When I’ve talked about debt and economic anxiety, it’s because those things are tools to keep people from feeling like they have the bandwidth to care about any of this. FDR’s Second Bill of Rights is one way of saying, “You shouldn’t have to be economically comfortable to be politically free.”

My “platform” is just those threads pulled together into one fabric.


Why the write‑in rules matter

So why start with the write‑in story? Because it’s a tiny example of the biggest problem: how the system quietly decides who is “allowed” to be a choice before any of us get to weigh in.

Deadlines and filing windows matter; they keep elections from being chaos. But when the rules are set up so that even your protest vote has to be pre‑registered months in advance, we should at least admit how curated our democracy really is.

If I were running as a write‑in, I wouldn’t just be asking you to write my name. I’d be asking you to look at the walls around the ballot and ask who built them, who benefits from them, and what it would mean to tear some of them down.


If this were an actual campaign…

If this were an actual campaign, here’s what I’d promise:

I’d measure every policy against FDR’s economic rights and our modern ones: does it move us toward jobs with dignity, healthcare, housing, education, privacy, climate security, and meaningful participation, or away from them?

I’d refuse to hide behind process jargon like “chairman’s mark” or “voice vote.” If something is important enough to fuse our military with another country’s, or redraw your district, it’s important enough for a recorded vote you can see.
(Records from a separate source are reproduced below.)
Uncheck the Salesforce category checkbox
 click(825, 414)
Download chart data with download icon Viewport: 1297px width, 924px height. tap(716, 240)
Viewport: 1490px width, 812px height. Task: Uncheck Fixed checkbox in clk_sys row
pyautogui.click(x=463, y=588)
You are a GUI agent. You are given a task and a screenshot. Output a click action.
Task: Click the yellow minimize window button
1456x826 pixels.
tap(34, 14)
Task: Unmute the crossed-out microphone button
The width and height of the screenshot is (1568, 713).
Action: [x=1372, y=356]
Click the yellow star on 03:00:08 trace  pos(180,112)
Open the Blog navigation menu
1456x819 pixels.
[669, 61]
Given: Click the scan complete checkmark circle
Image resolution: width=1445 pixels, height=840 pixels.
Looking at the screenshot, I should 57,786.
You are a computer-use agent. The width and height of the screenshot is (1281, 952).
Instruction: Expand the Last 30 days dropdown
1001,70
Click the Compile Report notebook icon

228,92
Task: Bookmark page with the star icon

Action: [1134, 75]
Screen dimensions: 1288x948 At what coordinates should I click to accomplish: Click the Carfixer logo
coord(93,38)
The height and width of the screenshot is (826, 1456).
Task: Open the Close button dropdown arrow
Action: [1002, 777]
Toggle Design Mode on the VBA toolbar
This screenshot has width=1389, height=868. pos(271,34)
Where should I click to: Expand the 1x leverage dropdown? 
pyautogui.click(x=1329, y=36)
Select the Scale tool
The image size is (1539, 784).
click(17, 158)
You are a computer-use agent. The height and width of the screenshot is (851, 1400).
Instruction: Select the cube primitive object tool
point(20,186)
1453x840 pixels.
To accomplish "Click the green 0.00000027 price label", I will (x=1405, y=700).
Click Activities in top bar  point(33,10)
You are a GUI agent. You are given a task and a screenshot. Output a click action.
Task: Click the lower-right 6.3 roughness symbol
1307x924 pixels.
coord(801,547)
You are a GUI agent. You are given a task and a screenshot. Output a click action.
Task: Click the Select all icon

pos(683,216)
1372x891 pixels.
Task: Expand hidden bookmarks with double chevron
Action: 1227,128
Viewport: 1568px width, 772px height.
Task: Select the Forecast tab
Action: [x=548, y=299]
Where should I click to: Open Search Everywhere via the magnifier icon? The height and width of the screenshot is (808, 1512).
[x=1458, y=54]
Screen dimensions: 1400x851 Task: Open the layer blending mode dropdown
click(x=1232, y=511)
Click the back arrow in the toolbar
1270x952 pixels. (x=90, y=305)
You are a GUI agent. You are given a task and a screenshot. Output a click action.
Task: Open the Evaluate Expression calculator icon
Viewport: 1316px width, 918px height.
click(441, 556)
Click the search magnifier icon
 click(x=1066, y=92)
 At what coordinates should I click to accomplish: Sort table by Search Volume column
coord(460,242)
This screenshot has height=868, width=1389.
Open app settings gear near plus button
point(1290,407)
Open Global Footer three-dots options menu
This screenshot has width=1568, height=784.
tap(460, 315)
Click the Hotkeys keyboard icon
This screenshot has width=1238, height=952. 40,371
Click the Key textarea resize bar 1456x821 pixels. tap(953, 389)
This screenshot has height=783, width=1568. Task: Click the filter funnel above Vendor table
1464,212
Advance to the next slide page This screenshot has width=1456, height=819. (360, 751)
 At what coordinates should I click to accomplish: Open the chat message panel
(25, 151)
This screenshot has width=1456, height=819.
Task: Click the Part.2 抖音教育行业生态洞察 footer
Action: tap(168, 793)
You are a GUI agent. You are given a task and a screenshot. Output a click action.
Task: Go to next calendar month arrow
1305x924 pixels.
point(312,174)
I’d treat digital tools as public infrastructure, not private toys. That means pushing for open systems where you can watch, comment, and shape what’s happening, not just doomscroll after the fact.

I’m not on your ballot, and realistically, I probably won’t ever be. But the point of writing this out is not to audition; it’s to give you a lens.

If any candidate, local, state, or national, wants your vote, you have every right to ask them how close their platform comes to these rights, and who pays the price when they fall short.